Thursday, February 08, 2007

Argument from reason page and link to Nunley's dissertation

This AFR page from apollos.ws has link to Troy Nunley's dissertation at University of Missouri on the Evoutionary Argument Against Naturalism

6 comments:

Anonymous said...

Only a theist would pervert logic to prove that the rational is actually irrational.

Victor Reppert said...

Did you read Nunley's dissertation that quick? And do you really think this is what Plantinga et al are doing? Any reason for thinking this?

Anonymous said...

'The probability of our being reliable cognitive agents given these origins is low or, at best, inscrutable. But it cannot reasonably be thought to be high.
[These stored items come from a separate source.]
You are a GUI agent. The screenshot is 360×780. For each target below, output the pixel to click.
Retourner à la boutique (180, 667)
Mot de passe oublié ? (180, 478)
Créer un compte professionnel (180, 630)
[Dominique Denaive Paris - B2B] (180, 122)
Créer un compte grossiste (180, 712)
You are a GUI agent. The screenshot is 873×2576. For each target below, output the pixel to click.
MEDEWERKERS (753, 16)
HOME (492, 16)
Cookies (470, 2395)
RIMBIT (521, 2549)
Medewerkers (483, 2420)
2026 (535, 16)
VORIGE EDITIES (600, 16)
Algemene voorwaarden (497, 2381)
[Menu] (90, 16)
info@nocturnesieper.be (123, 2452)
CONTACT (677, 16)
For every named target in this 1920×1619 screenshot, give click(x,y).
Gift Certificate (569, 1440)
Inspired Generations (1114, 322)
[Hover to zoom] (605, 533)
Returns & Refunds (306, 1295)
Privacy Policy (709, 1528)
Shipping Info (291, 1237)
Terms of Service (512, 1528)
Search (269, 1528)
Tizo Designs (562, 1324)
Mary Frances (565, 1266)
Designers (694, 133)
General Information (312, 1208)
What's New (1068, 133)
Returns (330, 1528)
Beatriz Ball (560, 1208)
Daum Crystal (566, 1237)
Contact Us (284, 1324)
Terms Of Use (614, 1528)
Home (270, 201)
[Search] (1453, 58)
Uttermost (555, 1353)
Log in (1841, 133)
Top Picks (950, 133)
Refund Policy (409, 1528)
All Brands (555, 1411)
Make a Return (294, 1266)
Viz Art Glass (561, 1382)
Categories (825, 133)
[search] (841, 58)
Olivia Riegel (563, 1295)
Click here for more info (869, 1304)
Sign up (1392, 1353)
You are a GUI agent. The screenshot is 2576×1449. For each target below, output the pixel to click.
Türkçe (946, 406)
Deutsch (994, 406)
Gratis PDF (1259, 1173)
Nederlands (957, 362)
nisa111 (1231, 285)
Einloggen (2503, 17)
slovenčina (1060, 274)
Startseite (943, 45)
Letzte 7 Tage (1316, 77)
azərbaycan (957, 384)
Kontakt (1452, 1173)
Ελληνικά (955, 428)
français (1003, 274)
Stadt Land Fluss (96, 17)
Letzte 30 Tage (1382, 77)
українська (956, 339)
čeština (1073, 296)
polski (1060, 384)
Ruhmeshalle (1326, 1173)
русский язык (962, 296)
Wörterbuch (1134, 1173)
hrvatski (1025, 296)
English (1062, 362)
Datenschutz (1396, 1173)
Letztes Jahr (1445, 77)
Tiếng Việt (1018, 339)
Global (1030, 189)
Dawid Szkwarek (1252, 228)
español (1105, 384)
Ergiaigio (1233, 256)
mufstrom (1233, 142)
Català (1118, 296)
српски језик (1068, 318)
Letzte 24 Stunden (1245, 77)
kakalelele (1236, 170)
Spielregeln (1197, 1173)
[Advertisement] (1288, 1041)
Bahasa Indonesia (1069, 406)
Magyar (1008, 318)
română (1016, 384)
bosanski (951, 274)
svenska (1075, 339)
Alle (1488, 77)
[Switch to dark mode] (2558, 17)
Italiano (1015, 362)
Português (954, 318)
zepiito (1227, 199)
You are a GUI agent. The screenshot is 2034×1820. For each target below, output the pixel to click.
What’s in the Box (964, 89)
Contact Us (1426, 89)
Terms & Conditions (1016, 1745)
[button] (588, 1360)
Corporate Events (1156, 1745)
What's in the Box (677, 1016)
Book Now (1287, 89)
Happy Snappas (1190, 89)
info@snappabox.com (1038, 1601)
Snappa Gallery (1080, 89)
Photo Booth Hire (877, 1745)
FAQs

Consequently, the naturalist cannot reasonably hold to the belief that they are reliable cognitive agents'

Certainly the chance of any given species developing highly developed thought processes is very low.

Does this mean it is unreasonable for lottery winners to believe they have won the lottery, because the chance of any named person winning the lottery is very low?

Anonymous said...

SO if we get a lottery ticket, we shouldn's assume that it was mere chance that we got it, the assumption that we are special people makes it much more likely that we will win lottery tickets.

Until it is proved to us that there was no supernatural intervention in the drawing of the numbers, the theory that we won because we are special is a much better explanation of our win.

Anonymous said...

The probability that God will grant *some* species cognitive reasoning faculties is 1.

Analagous to the lottery.

So ,as the prior probability of it being any named species is low, this is also analagous to the idea that the prior probability of any named person winning the lottery is low.

So the analogy is perfect.

Lottery winners should think they have been favoured by God.

Anonymous said...

Anonymous,

The point is that we don't know if we've won the cognitive lottery.

If EvoNat is true, then it's very unlikely that we've won the lottery, or even that any winning ticket has been drawn since evolution, ex hypothesi, has only been going for x billion years and will continue for many more billion years. We may only be in the early stages of cosmic evolution. Maybe the winning ticket will only be drawn after 10x billion years.

All we have is a lottery ticket. We can't know if it's a winning ticket merely by examining it under a microscope, or waving it around in a laboratory.

Ants also have a ticket. If EvoNat is true, the chances are that our cognitive equipment is as poor relative to some alien species as we're inclined to believe ant cognitive equipment is relative to our own.